O Senado Federal aprovou, na noite desta terça-feira (30), o texto-base do segundo projeto de regulamentação da reforma tributária. O placar foi de 51 votos favoráveis e 10 contrários.
Como a matéria foi modificada, o texto voltará para a Câmara dos Deputados, onde precisa ser aprovado antes de ser encaminhado para sanção do presidente Lula (PT).
O texto aprovado valida a criação do Comitê Gestor do Imposto sobre Bens e Serviços (IBS), que vai unificar o ICMS (Imposto sobre Circulação de Mercadorias e Serviços) e o ISS (Imposto sobre Serviços).

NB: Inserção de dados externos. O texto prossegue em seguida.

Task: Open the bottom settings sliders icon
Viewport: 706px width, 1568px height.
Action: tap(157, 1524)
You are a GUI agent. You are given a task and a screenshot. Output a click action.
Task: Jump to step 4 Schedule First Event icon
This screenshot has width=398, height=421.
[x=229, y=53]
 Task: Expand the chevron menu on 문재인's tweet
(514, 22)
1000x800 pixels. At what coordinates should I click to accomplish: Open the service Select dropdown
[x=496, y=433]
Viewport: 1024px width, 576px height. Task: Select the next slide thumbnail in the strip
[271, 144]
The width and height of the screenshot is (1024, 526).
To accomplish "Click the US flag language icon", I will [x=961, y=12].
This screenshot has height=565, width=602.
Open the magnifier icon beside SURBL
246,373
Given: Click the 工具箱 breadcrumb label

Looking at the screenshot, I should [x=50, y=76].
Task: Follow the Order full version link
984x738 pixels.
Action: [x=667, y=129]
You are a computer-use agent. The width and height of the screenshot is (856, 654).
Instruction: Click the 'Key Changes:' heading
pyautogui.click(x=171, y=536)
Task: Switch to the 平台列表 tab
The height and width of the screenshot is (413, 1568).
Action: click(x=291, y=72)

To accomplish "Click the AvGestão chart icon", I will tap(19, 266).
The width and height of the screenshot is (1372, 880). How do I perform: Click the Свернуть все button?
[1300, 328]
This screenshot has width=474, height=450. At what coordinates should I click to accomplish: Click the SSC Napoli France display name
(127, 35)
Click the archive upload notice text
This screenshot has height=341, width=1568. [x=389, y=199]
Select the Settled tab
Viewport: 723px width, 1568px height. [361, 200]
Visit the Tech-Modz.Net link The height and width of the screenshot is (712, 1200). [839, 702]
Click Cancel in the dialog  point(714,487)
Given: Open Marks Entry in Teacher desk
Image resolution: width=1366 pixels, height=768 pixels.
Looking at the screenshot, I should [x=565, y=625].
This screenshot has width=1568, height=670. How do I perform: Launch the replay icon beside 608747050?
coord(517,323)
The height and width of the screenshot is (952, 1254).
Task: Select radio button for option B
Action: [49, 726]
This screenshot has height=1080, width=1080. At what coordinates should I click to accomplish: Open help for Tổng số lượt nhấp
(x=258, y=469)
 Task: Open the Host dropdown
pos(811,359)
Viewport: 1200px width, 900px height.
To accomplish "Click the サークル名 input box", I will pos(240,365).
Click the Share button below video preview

A proposta é que o Comitê Gestor, órgão de competência compartilhada entre estados e municípios, fiscalize a cobrança do novo tributo.
O projeto também estabelece para bebidas açucaradas a transição (de 2029 a 2033) da cobrança do chamado “imposto do pecado”. Cigarros e bebidas alcoólicas já são contemplados.
O senador Eduardo Braga (MDB-AM), relator do texto, acatou uma alteração no período de referência para cálculo da alíquota do novo IBS. Agora, será considerada a janela entre 2024 e 2026 de arrecadação de ICMS e ISS.